When the Federation of Malaya achieved independence, the CPM had lost all clout in fighting “imperialism” and “colonialism”; yet it continued to do so, and even refused to recognise the formation of the Federation of Malaysia in 1963 by supporting the Indonesian campaign of lynching Malaysia (Ganyang Malaysia). Let us also not forget that the CPM’s counterparts in especially Sarawak continued to wage war against the government ’til 1989. Among those killed fighting the terrorists in Sarawak was Superintendent Joni Mustapha, a Sarawak hurdler in 1958-59. Joni was loyal to his men. He was in a cinema in Sibu watching a movie with his son when he got word that his men were pinned down by heavily armed terrorists upriver. He left his son behind and travelled by boat to reach his men. He was felled by machinegun fire, but remained to direct the firefight against the terrorists until he died. Seeing his commander die, Corporal Nguing, an Iban warrior, unsheathed his machete and charged at the terrorists only to be mown down.
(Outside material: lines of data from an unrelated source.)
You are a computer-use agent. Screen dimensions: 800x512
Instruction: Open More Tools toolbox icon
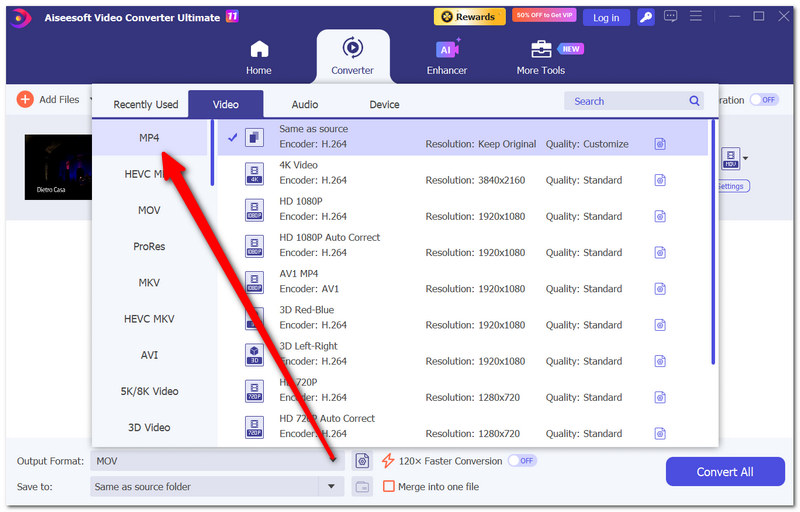541,49
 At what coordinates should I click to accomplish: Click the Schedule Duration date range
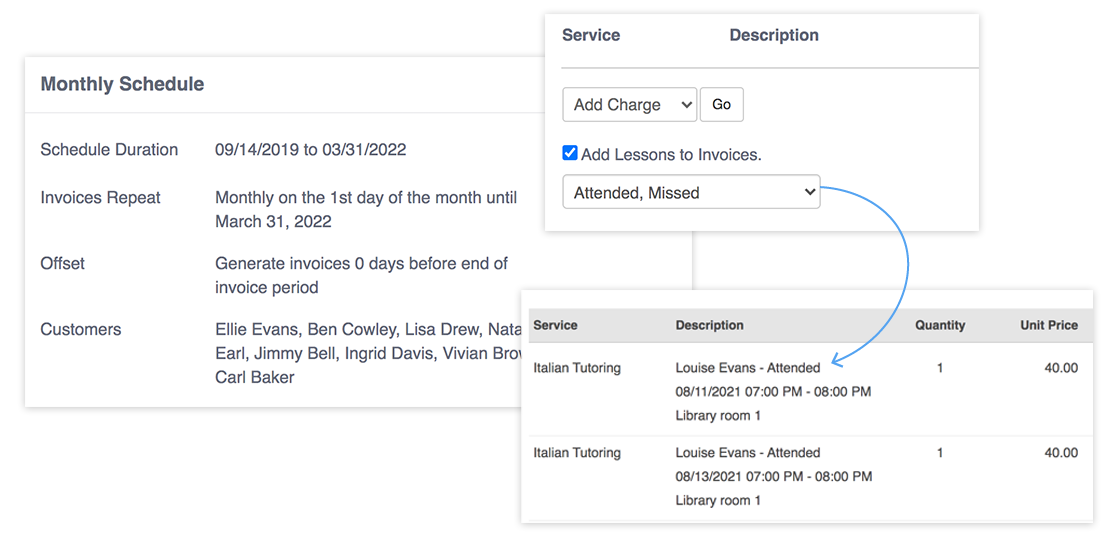310,150

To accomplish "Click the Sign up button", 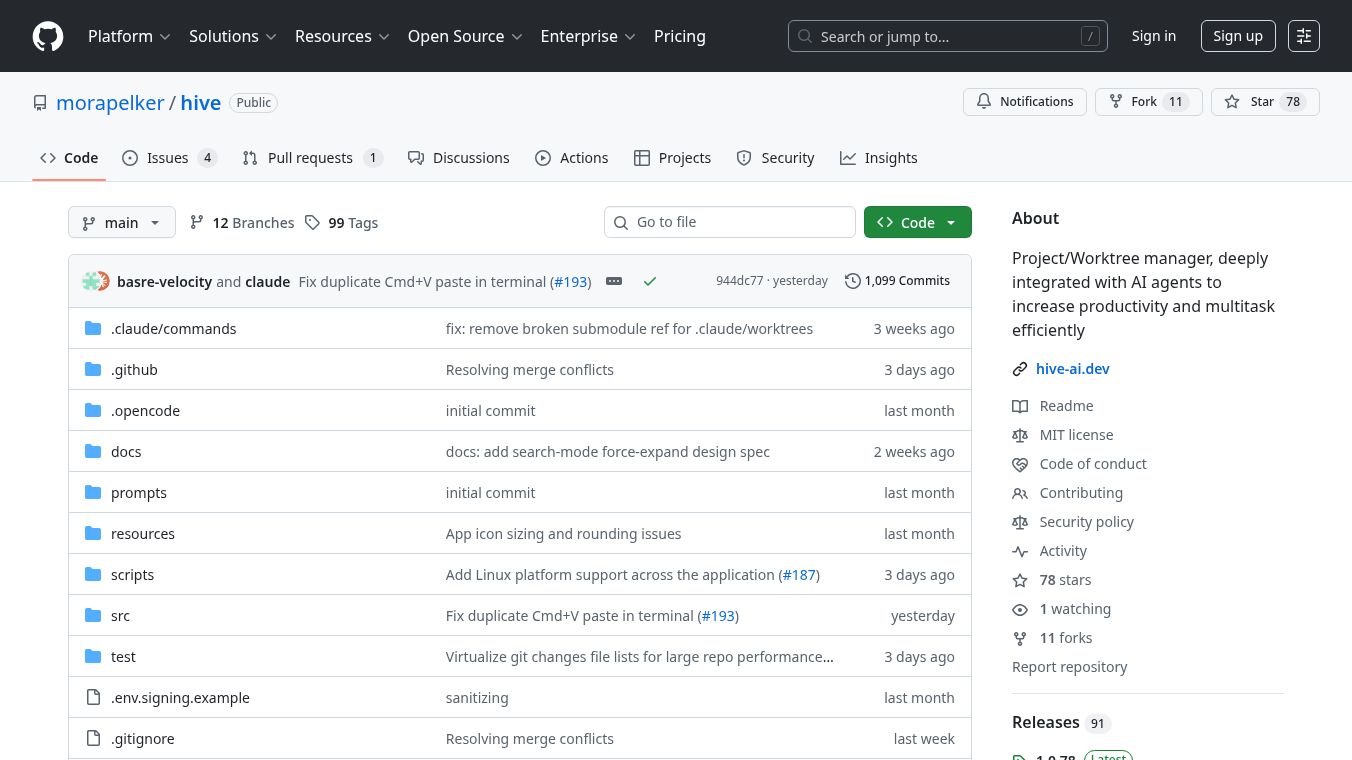I will (1237, 36).
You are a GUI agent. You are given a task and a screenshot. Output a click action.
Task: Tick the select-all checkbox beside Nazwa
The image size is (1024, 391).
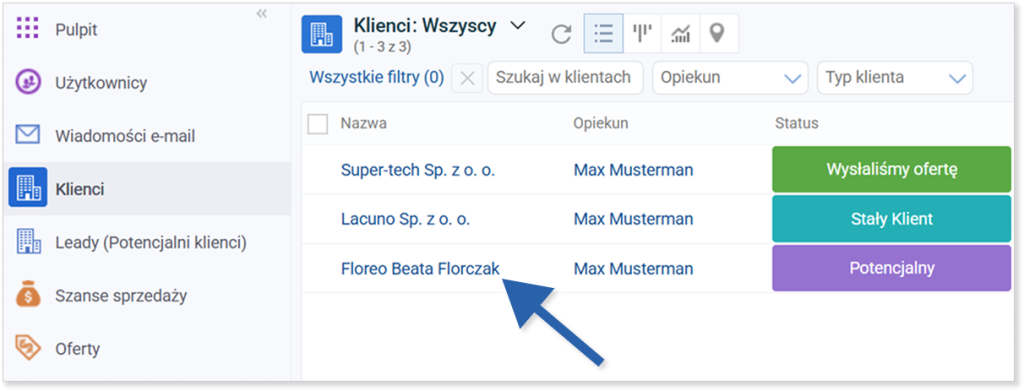(x=317, y=124)
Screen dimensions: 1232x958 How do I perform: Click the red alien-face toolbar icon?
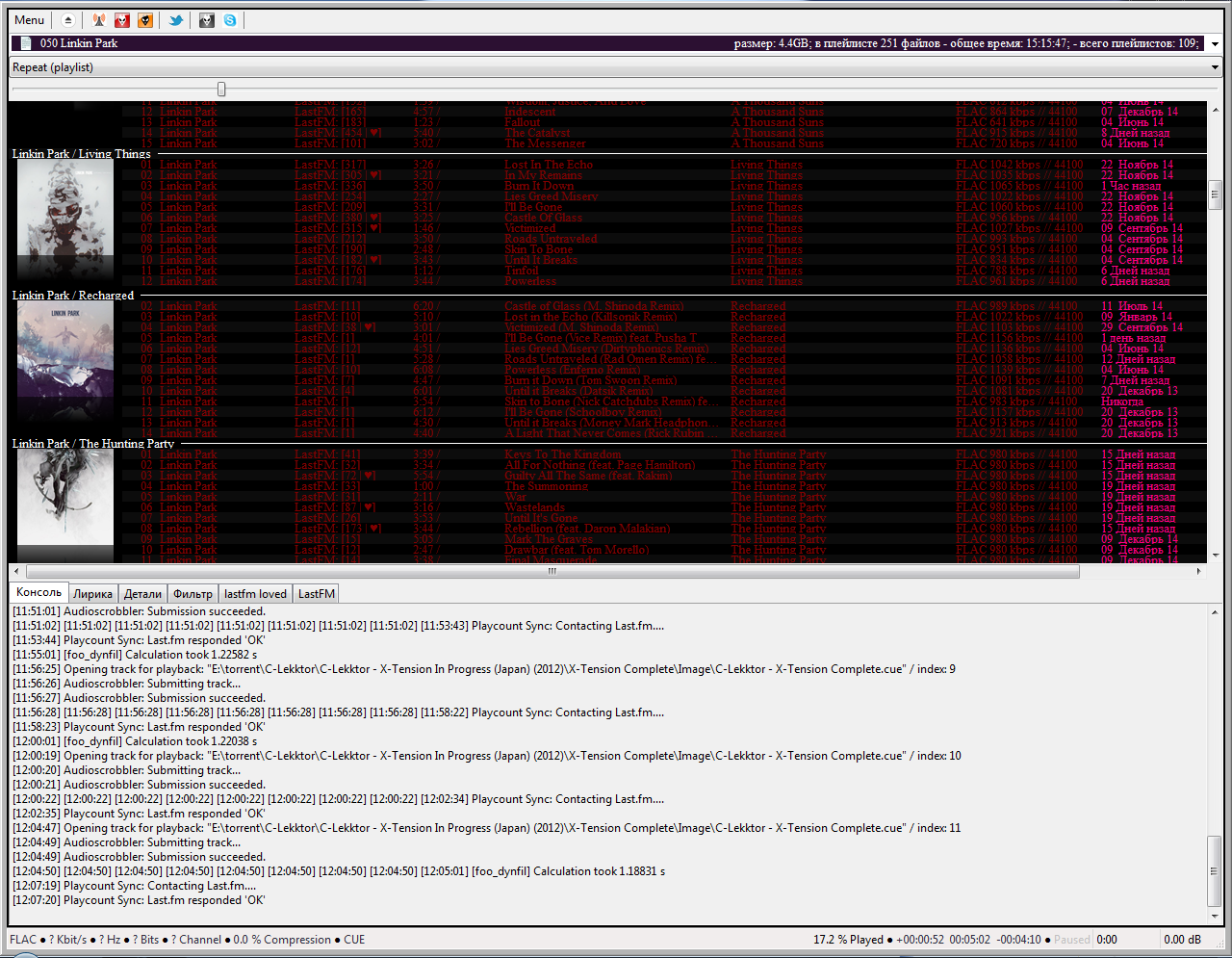click(x=122, y=20)
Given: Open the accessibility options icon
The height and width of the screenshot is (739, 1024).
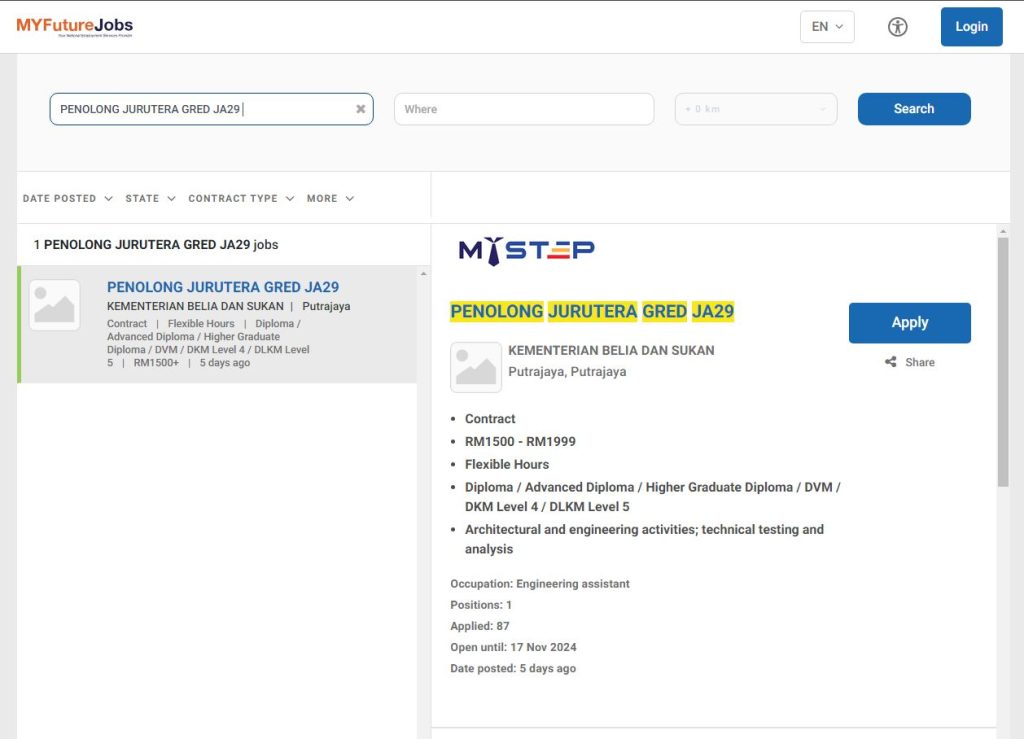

Therefore, the communists terrorists not only fought against what some perceived as the “puppet-regime” in Kuala Lumpur, they fought against Malaysians on every inch of this hallowed soil trying to introduce communism, and turn this beloved country of ours into either a China-leaning satellite, or a Soviet-leaning one. It was never a nationalistic fight for freedom as claimed by some mentally-skewed politicians and their supporters either. There is nothing nationalistic about joining the forces of a foreign-nation to lynch your own people, if the CPM ever regarded Malaysians as their own. Remember, the CPM waged war against the Malaysian people for 32 years after the independence.
Was the fight against the communists solely a malay struggle as claimed by a former Minister? No. Kanang ak Langkau is an Iban. So was Corporal Nguing. Tan Sri Khoo Chong Khong, Tan Sri Yuen Yuet Leng, Colonel Chong Kheng Lay – chinese. Former DSP Jeganathan, whom I had the honour of working with, is an Indian. He was absorbed into the Special Branch from Jabatan Talikom to set up the police VHF network, jungle-bashing, ploughing his way through to construct towers in the jungle with the communists hot on him. Inspectors Kamalanathan and Robert Cheah were injured when a grenade was lobbed into the Ipoh coffee shop where they were having coffee. I worked briefly with Kamalanathan who still limped in 1995 with a shrapnel lodged inside him decades after the incident.
It was a war against all of us, Malaysians – free and independent Malaysians, by godless creatures who call themselves freedom fighters, a war that none of us Malaysians should ever forget, and against those none of us should ever support.
The people of Malaysia, the Malaysian Armed Forces, the Royal Malaysian Police, should always be on guard for a resurgence of communism in Malaysia. The peace treaty of 1989 was just a declaration of the end of an armed struggle; not the giving up of the communist ideology.